CompiledQuery.Compile<AdventureWorksEntities, MyParams, IQueryable<SalesOrderHeader>>(
(ctx, myparams) => from sale in ctx.SalesOrderHeader
where sale.ShipDate > myparams.startDate && sale.ShipDate < myparams.endDate
&& sale.TotalDue < myparams.totalDue
select sale);


Make a note that we use the Func type to store the compiled query. The LAST parameter is the return type of the delegate that we use, which is the right hand side of the declaration above. The return type is IQueryable of type SalesOrderHeader. This must of course match the entity framework query that is used in the right hand side. If you use an ordering expression in the EF query (orderby), the return type will be IOrderedQueryable instead. Further on, we use a lamba expression and use two variables on the left of the goes to operator => , which for some will be a bit uncommon, as most are used to x => x.MyValue and so on. It is possible to specify more than two variables also here, if you use 'index', that has a special meaning (index within the result set).. Anyways, the injection of the parameters are defined indirectly on the left hand side and then used in the EF query on the right side of the expression.

The data is fetched from the database by invoking the compiled query with the Invoke method of the Func which is assigned at the top. This will actually fetch the data. The result set is stored into a variable of type IQueryable<SalesOrderHeader> , if you want to use ordering in the EF query, use IOrderedQueryable instead, it is also possible to used grouping in the EF query of a compiled query, use IGroupedQueryable then (example not included..)



IQueryable<SalesOrderHeader> sales = s_compiledQuery.Invoke(context, new MyParams
{
startDate = new DateTime(2003, 3, 3),
endDate = new DateTime(2003, 3, 8),
totalDue = 700.00M
});



The compiled query is invoked and MyParams is specified inline here by using a constructor initializer (this is a struct which is used, however it is possible to use a class instead, if desired), the context is also passed. The invoke method of the Func will use the compiled query and invoke the query to the database and fetch the dataset using the compiled query.

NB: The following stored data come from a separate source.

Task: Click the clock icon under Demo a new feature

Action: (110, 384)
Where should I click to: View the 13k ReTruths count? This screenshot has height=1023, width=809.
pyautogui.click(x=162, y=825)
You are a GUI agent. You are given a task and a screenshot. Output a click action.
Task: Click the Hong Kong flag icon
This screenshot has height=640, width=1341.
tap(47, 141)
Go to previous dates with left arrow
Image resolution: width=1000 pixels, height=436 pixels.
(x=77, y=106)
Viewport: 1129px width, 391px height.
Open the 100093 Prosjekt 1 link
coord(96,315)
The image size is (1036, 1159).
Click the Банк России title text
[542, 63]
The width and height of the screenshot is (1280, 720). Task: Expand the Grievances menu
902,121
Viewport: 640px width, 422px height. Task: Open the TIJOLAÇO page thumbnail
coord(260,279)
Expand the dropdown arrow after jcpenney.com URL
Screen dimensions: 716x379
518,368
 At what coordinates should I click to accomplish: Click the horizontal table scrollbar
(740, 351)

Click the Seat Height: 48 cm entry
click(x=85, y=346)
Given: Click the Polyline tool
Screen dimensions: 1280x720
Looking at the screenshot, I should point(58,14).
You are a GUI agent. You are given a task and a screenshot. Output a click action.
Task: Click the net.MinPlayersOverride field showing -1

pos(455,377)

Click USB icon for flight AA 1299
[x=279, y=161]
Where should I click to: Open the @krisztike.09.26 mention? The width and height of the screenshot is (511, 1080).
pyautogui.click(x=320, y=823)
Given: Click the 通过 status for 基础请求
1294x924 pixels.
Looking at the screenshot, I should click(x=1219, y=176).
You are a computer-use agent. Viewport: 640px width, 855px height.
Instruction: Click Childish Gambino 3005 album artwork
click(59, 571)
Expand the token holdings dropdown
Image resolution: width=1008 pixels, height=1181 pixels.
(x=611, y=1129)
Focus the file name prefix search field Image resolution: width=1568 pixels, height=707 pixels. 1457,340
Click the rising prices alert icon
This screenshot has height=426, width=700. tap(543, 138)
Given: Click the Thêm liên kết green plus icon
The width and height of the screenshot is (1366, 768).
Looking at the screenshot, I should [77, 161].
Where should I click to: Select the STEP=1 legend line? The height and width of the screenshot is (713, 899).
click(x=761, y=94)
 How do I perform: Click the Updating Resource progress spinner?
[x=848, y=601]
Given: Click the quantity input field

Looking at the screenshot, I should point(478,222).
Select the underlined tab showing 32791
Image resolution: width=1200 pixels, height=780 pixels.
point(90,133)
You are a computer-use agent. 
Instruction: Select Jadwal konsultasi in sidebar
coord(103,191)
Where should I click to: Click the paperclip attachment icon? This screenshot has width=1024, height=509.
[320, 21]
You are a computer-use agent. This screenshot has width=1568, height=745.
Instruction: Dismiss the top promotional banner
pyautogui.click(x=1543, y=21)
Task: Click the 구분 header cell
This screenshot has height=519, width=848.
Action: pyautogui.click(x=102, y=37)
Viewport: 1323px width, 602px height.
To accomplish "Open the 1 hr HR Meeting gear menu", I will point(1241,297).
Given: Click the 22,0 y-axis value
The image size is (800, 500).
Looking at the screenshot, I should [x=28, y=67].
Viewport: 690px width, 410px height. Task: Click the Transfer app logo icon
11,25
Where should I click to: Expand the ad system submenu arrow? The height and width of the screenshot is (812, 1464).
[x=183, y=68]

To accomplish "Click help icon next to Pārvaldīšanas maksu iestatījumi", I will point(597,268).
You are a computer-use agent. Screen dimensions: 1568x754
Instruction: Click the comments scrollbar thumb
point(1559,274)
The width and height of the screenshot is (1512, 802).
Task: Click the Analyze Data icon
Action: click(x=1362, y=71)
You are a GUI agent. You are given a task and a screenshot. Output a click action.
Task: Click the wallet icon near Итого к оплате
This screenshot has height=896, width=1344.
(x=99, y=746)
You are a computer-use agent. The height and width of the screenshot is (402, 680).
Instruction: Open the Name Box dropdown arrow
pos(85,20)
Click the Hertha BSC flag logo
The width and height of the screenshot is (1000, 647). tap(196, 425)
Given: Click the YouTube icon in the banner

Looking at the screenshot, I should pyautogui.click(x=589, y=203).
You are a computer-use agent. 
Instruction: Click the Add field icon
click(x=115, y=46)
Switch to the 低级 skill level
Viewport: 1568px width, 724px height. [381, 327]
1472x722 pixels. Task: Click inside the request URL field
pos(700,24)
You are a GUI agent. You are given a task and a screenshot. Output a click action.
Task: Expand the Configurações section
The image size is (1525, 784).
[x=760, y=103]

If you use EF to build reports or other more complex queries, the use of a compiled query is highly recommended. It could be possible to use directly SQL, but that will mean that you will loose the support of refactoring (directly querying the database skips the overhead of translating an Entity Framework query into a sql expression).

This is therefore a highly recommended approach to performing faster Entity Framework queries against your database. Check out the MSDN page for more resources, I have not done any performance testing on this feature, but I feel it looks very promising.